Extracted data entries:

========================================

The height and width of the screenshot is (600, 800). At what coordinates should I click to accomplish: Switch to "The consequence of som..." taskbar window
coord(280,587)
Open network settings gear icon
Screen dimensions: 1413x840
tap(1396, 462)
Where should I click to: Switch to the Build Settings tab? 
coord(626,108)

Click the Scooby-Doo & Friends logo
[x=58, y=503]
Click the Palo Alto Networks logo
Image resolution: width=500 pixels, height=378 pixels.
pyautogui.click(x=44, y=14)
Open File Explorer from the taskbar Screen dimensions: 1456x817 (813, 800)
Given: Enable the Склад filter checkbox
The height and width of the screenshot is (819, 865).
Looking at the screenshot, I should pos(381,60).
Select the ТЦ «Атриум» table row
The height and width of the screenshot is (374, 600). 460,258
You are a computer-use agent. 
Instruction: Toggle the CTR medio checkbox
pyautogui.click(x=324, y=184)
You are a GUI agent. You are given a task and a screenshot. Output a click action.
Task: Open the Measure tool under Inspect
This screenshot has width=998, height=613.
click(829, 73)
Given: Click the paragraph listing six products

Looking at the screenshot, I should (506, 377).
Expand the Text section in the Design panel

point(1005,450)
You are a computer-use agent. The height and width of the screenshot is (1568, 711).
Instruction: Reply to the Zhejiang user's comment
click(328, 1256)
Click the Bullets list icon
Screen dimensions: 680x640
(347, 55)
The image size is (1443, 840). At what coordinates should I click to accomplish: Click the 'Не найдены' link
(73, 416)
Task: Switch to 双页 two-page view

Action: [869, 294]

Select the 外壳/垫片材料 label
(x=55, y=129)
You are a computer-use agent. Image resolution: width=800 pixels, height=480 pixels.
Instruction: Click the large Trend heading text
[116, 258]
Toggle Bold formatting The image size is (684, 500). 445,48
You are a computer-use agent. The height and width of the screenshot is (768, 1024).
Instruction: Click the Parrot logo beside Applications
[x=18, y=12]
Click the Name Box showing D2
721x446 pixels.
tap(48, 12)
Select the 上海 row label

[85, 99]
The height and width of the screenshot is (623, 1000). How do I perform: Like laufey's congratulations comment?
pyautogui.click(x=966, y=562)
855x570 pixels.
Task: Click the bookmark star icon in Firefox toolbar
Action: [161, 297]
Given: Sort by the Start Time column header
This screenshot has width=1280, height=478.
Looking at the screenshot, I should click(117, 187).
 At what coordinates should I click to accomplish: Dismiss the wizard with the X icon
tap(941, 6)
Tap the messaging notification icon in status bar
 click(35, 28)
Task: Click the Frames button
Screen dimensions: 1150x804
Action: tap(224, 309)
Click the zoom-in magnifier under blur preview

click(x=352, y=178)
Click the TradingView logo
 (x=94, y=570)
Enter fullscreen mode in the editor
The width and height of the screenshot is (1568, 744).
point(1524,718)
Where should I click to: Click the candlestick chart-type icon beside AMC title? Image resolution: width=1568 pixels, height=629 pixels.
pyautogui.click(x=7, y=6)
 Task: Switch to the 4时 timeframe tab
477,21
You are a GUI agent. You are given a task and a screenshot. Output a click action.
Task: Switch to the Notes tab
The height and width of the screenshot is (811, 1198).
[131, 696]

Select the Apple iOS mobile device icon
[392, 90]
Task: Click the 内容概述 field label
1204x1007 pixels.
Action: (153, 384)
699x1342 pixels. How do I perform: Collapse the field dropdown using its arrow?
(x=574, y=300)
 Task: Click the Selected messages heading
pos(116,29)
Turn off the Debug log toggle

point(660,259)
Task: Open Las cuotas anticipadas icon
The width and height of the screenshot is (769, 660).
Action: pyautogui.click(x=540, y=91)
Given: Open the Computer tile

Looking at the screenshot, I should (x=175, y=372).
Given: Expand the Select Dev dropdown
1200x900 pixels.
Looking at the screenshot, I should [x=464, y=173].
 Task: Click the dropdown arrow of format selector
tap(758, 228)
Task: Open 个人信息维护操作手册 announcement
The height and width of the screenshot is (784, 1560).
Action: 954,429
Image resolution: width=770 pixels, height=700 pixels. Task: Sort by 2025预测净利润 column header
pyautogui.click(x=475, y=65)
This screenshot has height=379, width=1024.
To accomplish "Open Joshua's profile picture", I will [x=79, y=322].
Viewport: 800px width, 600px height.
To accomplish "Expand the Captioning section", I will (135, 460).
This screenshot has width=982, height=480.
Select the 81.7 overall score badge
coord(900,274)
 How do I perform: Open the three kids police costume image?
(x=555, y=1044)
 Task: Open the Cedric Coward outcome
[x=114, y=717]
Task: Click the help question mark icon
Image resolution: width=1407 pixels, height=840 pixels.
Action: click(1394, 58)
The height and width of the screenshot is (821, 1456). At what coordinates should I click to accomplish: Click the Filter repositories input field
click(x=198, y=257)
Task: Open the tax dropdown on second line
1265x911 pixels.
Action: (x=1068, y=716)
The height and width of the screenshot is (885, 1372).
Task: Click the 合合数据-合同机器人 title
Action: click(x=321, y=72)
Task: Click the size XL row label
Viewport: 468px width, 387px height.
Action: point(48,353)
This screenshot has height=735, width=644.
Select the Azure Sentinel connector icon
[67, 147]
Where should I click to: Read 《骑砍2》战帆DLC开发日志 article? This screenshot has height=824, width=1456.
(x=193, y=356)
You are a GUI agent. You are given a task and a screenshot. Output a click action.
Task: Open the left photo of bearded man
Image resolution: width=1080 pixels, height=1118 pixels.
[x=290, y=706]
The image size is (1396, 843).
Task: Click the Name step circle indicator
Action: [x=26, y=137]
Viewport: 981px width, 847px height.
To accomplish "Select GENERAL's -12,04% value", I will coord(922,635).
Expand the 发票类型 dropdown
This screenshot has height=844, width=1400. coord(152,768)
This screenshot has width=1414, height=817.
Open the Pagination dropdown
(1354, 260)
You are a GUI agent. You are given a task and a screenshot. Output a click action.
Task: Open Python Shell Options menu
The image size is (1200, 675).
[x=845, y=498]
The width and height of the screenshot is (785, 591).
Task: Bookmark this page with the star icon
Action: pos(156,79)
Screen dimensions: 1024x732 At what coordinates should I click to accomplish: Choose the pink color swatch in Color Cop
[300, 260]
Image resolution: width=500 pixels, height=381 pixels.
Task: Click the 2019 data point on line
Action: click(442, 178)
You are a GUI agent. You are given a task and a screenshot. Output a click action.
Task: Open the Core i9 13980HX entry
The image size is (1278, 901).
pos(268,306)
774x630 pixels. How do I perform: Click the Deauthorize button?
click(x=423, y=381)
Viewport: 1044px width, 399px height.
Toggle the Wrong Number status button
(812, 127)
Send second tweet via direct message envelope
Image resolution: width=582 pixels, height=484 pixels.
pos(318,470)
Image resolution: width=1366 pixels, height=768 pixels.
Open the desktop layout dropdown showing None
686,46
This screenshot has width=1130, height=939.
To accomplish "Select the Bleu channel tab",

========================================

* **Requirement**: Look for the word "will" in every line of the records. State how many lines contain it, and write only the number.

* **Answer box**: 3